En arrière scène, Ariane Plante et Marc Doucet trament du sonore, soumettent des hypothèses, les comédiens suggèrent des pistes, bref nous assistons en direct à la construction d’une œuvre. Et ce premier jour tout est malléable, aucune des parties ne s’approprie le sens. Le texte bouge et s’invente (encore une scène à écrire cette nuit !), la mise en scène se développe par essai-erreur. Au passage, on nous explique pourquoi le galeriste japonais a un accent français… Et si la trame se dessine autour de Lucia, artiste et protégée dudit galeriste japonais et que le décor est celui bien réel de la rue St-Joseph, entre la Bibliothèque Gabrielle-Roy, la Bordée, la Brûlerie et l’Hôtel Pur, nous pressentons que bien d’autres choses moins concrètes vont surgir.
Jour 2
Plus de public, composé surtout de connaisseurs et de gens du milieu.
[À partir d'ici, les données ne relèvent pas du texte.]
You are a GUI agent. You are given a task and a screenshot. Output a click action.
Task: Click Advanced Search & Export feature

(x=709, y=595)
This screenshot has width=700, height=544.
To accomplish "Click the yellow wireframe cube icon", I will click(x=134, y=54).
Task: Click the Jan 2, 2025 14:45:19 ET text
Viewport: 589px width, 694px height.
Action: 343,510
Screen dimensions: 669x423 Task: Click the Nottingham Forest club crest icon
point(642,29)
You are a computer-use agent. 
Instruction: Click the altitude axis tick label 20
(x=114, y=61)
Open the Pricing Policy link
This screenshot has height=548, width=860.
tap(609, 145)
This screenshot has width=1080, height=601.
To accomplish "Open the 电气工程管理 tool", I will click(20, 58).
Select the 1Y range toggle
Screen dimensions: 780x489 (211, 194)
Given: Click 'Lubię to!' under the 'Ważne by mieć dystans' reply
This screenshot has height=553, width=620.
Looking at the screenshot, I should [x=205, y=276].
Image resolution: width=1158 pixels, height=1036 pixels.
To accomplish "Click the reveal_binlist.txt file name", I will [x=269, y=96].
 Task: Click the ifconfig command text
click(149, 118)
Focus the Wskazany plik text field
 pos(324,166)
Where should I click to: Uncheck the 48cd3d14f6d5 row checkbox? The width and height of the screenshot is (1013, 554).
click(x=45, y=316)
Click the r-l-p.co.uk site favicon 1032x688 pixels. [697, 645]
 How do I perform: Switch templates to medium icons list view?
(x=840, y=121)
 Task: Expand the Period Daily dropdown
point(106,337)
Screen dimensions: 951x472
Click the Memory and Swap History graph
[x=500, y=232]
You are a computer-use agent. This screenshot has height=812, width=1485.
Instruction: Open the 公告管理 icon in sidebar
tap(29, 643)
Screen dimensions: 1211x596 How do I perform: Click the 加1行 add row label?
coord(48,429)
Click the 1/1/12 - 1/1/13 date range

Les collègues viennent lorgner le travail dans cet atelier de création ouvert : tous attendent des commentaires, des suggestions. Autour du ring sur les sièges des spectateurs, des comédiens, des metteurs en scène, des critiques, des scénographes. Certains participeront avec joie et générosité, mettront leur grain de sel dans la concoction.
Déjà, le poids du travail audio se fait sentir. Les propositions commencent à mieux cerner la scène, lui donner du relief, l’inscrire dans une texture physique augmentée.
Il est encore trop tôt pour comprendre. Mais on retrouve le Danis des mondes parallèles, monde tangible contre rêve, fantasme contre violence physique, indécidabilité entre vrai et faux, entre le vécu et le projeté. Il y a un éboueur, une neuropsychologue, une artiste, une anthropologue…
Dès lors, Séjour se donne à voir comme spectacle d’un spectacle à venir. Celui-ci aura la forme d’une diffusion radiophonique. Alors les réflexions sur l’art du texte et de sa manifestation sonore, la promesse de la poésie du quotidien moirée de fantastique trouveront leur écho dans leur épaisseur médiatique.
Séjour
Texte de Daniel Danis. Mise en scène de Alexandre Fecteau. Présenté en atelier ouvert jusqu’au 7 juin, au Studio d’essai de Méduse, dans le cadre du Carrefour international de théâtre.